Comparing the Efficacy of Palonosetron versus Ondansetron in the Prevention of Chemotherapy-Induced Nausea and Vomiting in Pediatric Patients; A Randomized Controlled Trial

Abstract

Objectives: To compare the efficacy of Palonosetron and Ondansetron as premedication in the prevention of early and delayed chemotherapy-induced nausea and vomiting (CINV) in pediatric patients with cancer receiving moderately or highly emetogenic chemotherapy. Methodology: This randomized controlled trial study was conducted at the Oncology Department of Children’s Hospital, PIMS Islamabad, on patients aged 6 months to 12 years undergoing chemotherapy.
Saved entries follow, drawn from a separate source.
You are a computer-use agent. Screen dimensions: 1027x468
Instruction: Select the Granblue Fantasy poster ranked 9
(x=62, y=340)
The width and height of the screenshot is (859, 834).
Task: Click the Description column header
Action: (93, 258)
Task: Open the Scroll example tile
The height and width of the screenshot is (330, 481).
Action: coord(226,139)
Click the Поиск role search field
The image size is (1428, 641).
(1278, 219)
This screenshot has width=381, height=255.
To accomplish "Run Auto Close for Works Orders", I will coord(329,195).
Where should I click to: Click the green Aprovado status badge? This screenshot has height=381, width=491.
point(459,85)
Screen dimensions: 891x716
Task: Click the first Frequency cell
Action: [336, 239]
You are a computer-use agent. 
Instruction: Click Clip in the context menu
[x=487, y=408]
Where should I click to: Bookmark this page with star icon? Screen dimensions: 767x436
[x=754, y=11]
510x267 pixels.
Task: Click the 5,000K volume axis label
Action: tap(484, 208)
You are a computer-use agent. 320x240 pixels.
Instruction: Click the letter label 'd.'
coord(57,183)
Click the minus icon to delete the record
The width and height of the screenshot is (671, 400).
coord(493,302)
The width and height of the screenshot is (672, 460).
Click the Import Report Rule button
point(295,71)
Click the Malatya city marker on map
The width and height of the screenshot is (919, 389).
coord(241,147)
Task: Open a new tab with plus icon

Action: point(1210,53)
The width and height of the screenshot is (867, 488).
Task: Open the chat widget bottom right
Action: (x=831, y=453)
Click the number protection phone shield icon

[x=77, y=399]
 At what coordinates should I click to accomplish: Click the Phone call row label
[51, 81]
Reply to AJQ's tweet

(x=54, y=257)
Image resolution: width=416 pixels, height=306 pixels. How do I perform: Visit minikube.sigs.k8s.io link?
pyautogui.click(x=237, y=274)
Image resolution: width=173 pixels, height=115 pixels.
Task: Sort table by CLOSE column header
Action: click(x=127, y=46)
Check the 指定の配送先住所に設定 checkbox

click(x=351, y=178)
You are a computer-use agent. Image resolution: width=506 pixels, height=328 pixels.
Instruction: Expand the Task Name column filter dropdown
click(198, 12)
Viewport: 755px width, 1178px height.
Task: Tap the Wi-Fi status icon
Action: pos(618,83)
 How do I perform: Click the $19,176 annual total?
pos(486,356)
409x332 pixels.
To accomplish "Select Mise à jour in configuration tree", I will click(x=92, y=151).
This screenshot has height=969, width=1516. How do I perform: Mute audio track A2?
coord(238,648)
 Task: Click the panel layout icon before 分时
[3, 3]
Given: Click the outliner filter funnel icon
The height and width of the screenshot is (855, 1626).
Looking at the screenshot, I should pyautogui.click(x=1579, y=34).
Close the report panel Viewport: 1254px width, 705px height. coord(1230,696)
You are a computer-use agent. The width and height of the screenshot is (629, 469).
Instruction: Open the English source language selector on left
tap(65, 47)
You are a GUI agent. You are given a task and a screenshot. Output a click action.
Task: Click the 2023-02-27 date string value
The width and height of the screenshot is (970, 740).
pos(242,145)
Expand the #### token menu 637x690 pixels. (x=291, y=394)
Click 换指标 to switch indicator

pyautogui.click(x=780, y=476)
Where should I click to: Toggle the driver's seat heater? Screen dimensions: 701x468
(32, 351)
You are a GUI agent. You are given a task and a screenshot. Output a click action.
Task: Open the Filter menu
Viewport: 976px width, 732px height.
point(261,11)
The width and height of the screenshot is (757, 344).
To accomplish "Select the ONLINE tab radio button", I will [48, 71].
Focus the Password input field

Patients were divided in 2 groups by stratified random sampling and random allocation. Patients in Group 1 received a single intravenous dose of 20 microgram/kg Palonosetron and dexamethasone before chemotherapy, while Group 2 received intravenous Ondansetron 8 hourly along with dexamethasone. Nausea and vomiting severity were assessed from 0–120-hour interval using the CTCAE V 5.0 grading system. Data analysis was performed using SPSS version 23, employing chi-square and Fisher exact tests to compare outcomes between the two groups. Result: 218 pediatric oncology patients were included who received moderate or high intensity chemotherapy with the mean age of 5.25 ± 2.96 years. The majority of the participants were male (58.7%). The most common diagnosis was Wilms tumor (37.6%), followed by acute lymphoblastic leukemia (21.1%) and Ewing sarcoma (9.6%). Complete response to antiemetics was significantly more in Group 1 as compared to group 2, on day 1 and 2 with p value of 0.004 and 0.001 respectively. Grade of vomiting was significantly less on day in Group 1 study participants. Conclusion: Pediatric oncology patient receiving moderately or highly emetogenic chemotherapy showed effective response to palonosetron as compared to ondansetron in prevention and control of early and delayed chemotherapy induced nausea and vomiting.